---------- EXTRAIT ----------

L’histoire se répète à Al-Qods-Est, où des affrontements entre des Palestiniens et des policiers israéliens ont fait de nombreux blessés.
Il faut remonter à 2017 pour trouver trace d’affrontements aussi violents sur l’esplanade des Mosquées, à Jérusalem. A l’époque, l’entité sioniste avait décidé de placer des détecteurs de métaux à l’entrée du site, avant d’y renoncer. Cette fois, les tensions sont vives depuis plusieurs semaines à Al-Qods, mais aussi en Cisjordanie, autre territoire palestinien occupé par Israël. Les Palestiniens manifestent contre les restrictions d’accès imposées par Israël à certains secteurs durant le ramadan et la possible éviction de Palestiniens du quartier de Cheikh Jarrah.
*Acte 1 : des affrontements font plus de 200 blessés vendredi soir
Vendredi 7 mai au soir, des heurts éclatent sur l’esplanade des Mosquées (le troisième lieu saint de l’islam, aussi nommé Mont du Temple par les juifs) entre policiers israéliens et Palestiniens. Ils font plus de 200 blessés.
Tout commence lorsque des dizaines de milliers de fidèles musulmans se réunissent dans l’enceinte de cette esplanade des Mosquées pour la dernière grande prière du vendredi avant la fin du mois de ramadan. Les policiers israéliens, placés à proximité, sont rapidement pris à partie.

----------

PROBLÈME POSÉ 1
Traduisez en anglais cette phrase de l'extrait sur les heurts à Jérusalem : « Tout commence lorsque des dizaines de milliers de fidèles musulmans se réunissent dans l’enceinte de cette esplanade des Mosquées pour la dernière grande prière du vendredi avant la fin du mois de ramadan. »
PROBLÈME POSÉ 2
Poursuivez l'extrait sur les heurts à Jérusalem en reprenant juste après sa dernière phrase.

---------- DONNÉES FOURNIES ----------

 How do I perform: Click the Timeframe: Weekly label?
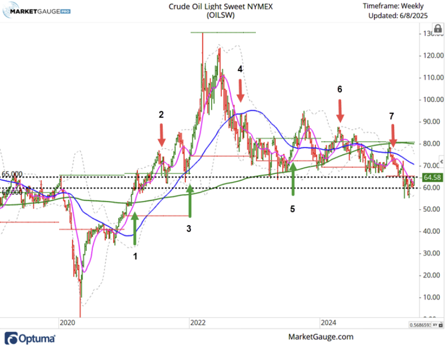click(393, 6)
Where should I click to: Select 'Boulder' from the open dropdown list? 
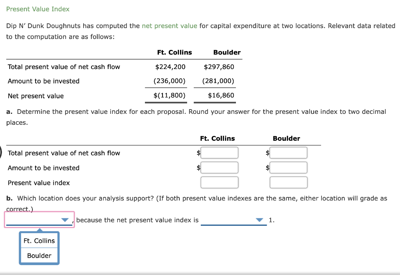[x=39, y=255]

----------
---------- DONNÉES FOURNIES ----------

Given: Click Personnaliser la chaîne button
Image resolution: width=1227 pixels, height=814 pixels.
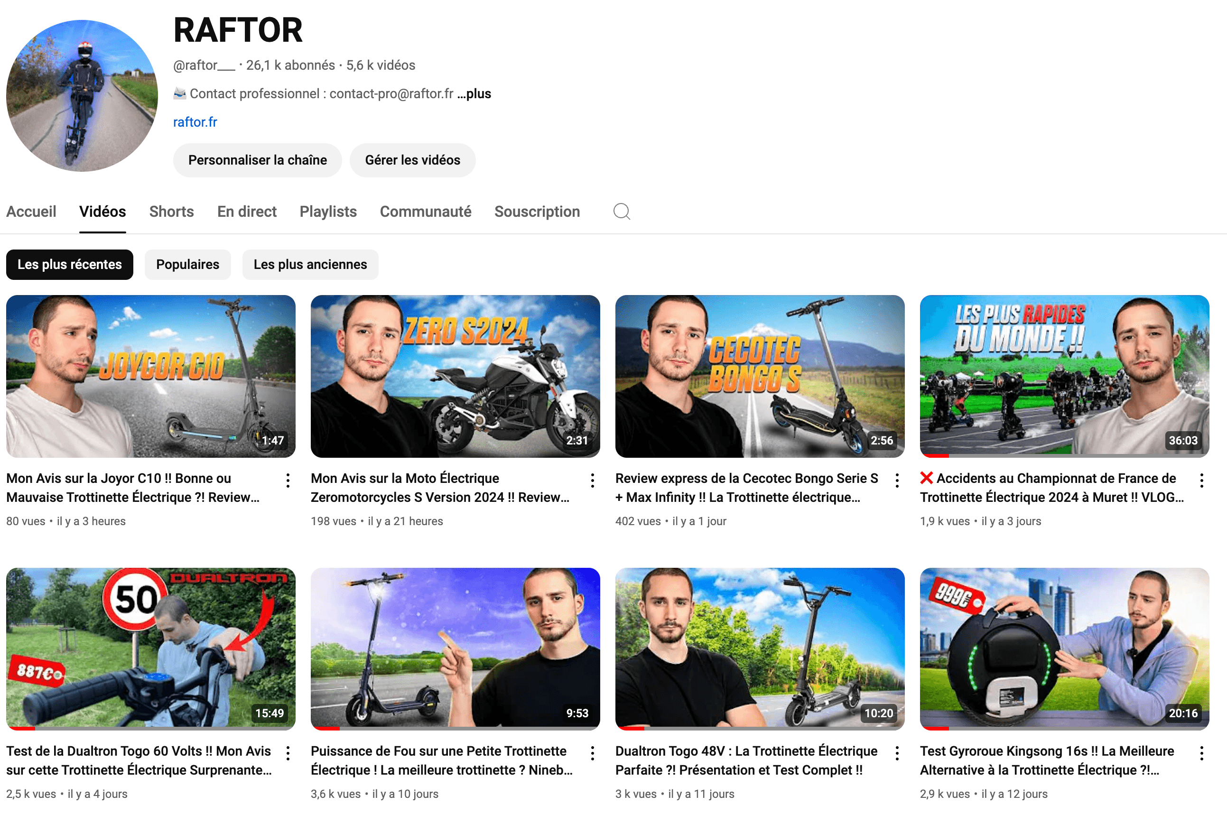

----------

RÉPONSE FINALE 1
It all begins when tens of thousands of Muslim worshippers gather within the grounds of this Esplanade of the Mosques for the last major Friday prayer before the end of the month of Ramadan.

RÉPONSE FINALE 2
Des Palestiniens leur lancent des projectiles. La police israélienne réplique en faisant usage de grenades assourdissantes et tire sur des manifestants avec des balles en caoutchouc, selon le récit d’un photographe de l’AFP. Des « centaines d’émeutiers ont lancé des pierres, des bouteilles et d’autres objets en direction des officiers qui ont riposté », affirme la police israélienne, dont le porte-parole, Wassem Badr, évoque des « troubles violents ».
Des accrochages ont également lieu dans le quartier voisin de Cheikh Jarrah, où des manifestations nocturnes quotidiennes contre la possible éviction de familles palestiniennes au profit de colons israéliens se sont transformées, ces derniers jours, en affrontements avec la police.
*Acte 2 : la communauté internationale réagit et fait part de son inquiétude
La réaction de la communauté internationale est immédiate. Alliés clés d’Israël, les Etats-Unis appellent vendredi à la « désescalade » des tensions et à « éviter » l’éviction de familles palestiniennes. Le coordinateur de l’ONU pour le Proche-Orient, le Norvégien Tor Wennesland, se dit « profondément préoccupé » par la situation et exhorte à la « responsabilité » et au « calme ».
L’Union européenne appelle, elle, dès le lendemain, les autorités politiques et religieuses israéliennes et palestiniennes à agir de « toute urgence » pour une « désescalade » des tensions à Jérusalem, dans un communiqué publié par le porte-parole du chef de la diplomatie européenne.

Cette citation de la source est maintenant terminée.